C’est sans doute cet homme qui transmettra à Gustave Eiffel sa passion et sa maîtrise des ponts. À l’époque, le rail se développe à vitesse grand V. Dès 1857, Gustave Eiffel décroche un premier projet d’envergure : la construction du Pont de chemin de fer de Bordeaux. Long de 504 mètres et haut de 6,35 mètres, l’édification de cet ouvrage n’est pas une mince affaire. Mais le jeune prodige relève le défi avec brio. Le pont est finalisé trois ans plus tard, en 1860. Aujourd’hui connu sous le nom de la « passerelle Eiffel », il aura pendant plus d’un siècle permis le transport de voyageurs au-dessus de la Garonne avant d’être protégé en 2008, après que l’agglomération bordelaise a décidé au mitan des années 2000 de construire un nouveau pont pour fluidifier le trafic ferroviaire dans la cité.

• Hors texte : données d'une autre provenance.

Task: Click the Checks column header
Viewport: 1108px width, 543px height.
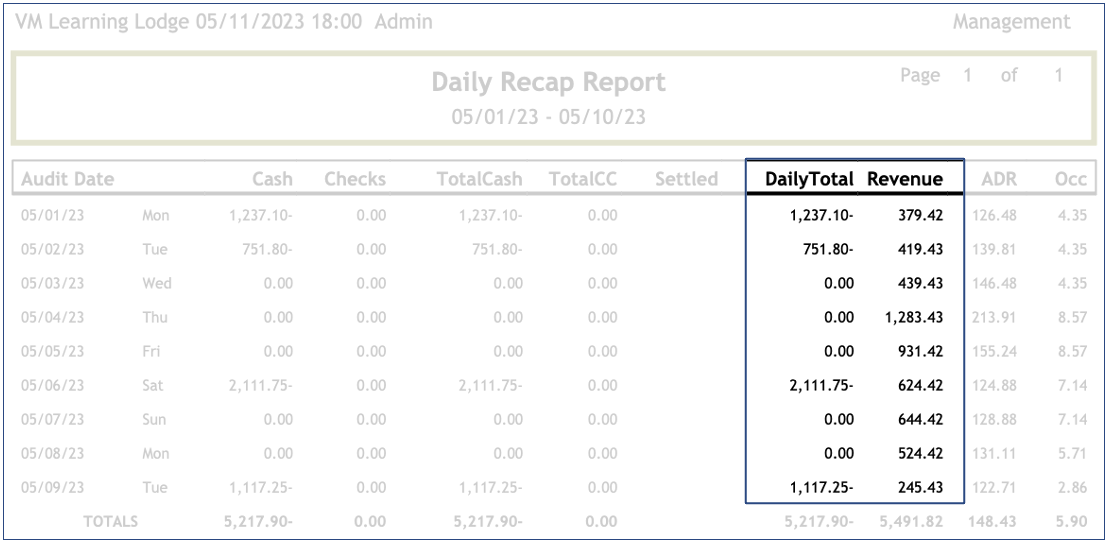Action: (354, 180)
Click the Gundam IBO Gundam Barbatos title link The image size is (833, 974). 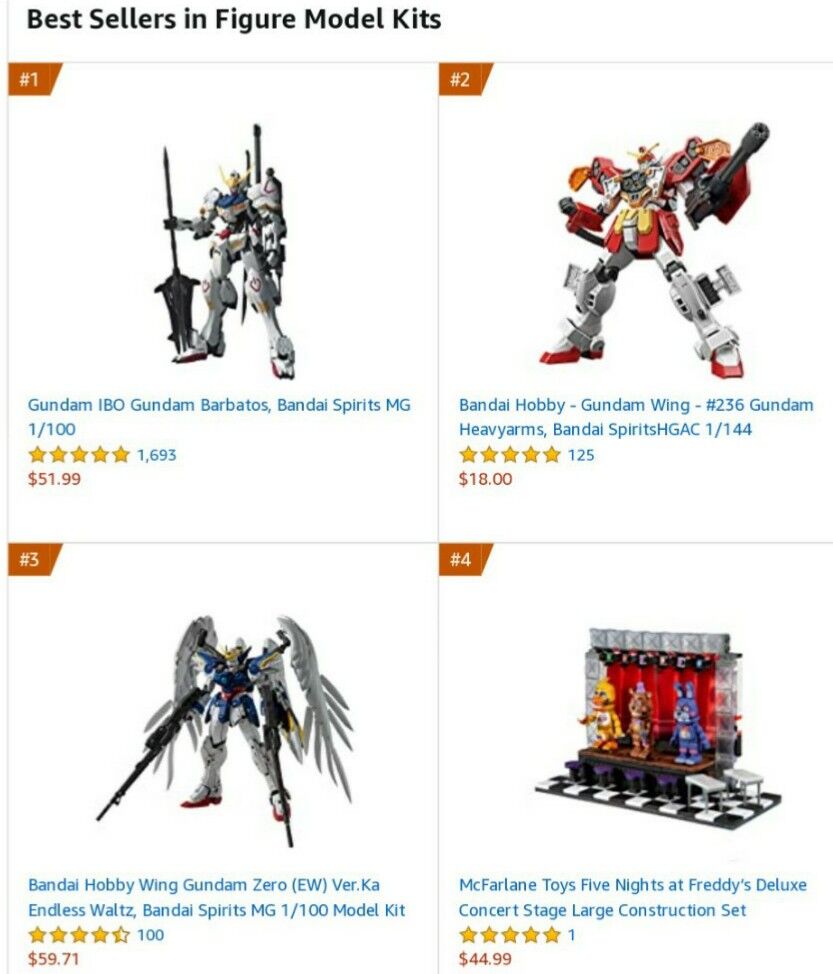pos(219,417)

Des ponts qui font sa renommée internationale

Plusieurs années plus tard, avec désormais quelques réalisations à son actif, Gustave Eiffel a pris du galon. Si bien que l’ingénieur décide en 1866 de fonder la société G. Eiffel et Cie, sa propre entreprise spécialisée dans les charpentes métalliques. Il installe ses ateliers à l’ouest de la Paris, à Levallois-Perret (Hauts-de-Seine). Il ne le sait pas encore, mais c’est véritablement à ce moment que sa carrière va décoller. En quelques années seulement, Gustave Eiffel va progressivement devenir un véritable capitaine d’industrie aux savoir-faire multiples : des ponts et viaducs, des appareils de levage et grues, des gares et même des usines à gaz…

Précurseur, G. Eiffel se démarque notamment de la concurrence en développant des ponts… en kit ! En clair, un pont portatif en acier était envoyé au client, qui se chargeait lui-même d’assembler son produit avant de le lancer par-dessus les cours d’eau.

Avant-gardiste

L’une de ses premières commandes arrive neuf mois à peine après la création de sa société : Gustave Eiffel est chargé de réaliser deux viaducs pour permettre la liaison ferroviaire Commentry-Gannat, dans le département de l’Allier. Comme sur chacun de ses projets, Gustave Eiffel s’illustre par ses idées comme par sa rigueur dans l’application de ses expérimentations. Après avoir innové à Bordeaux quelques années plus tôt en maîtrisant le fonçage des piles à l’air comprimé pour les fondations du pont, il décide cette fois-ci de créer « des jambes de forces aux pieds des piles, en leur donnant à la base une forme incurvée qui assure leur stabilité », raconte l’ADGE. Pari réussi.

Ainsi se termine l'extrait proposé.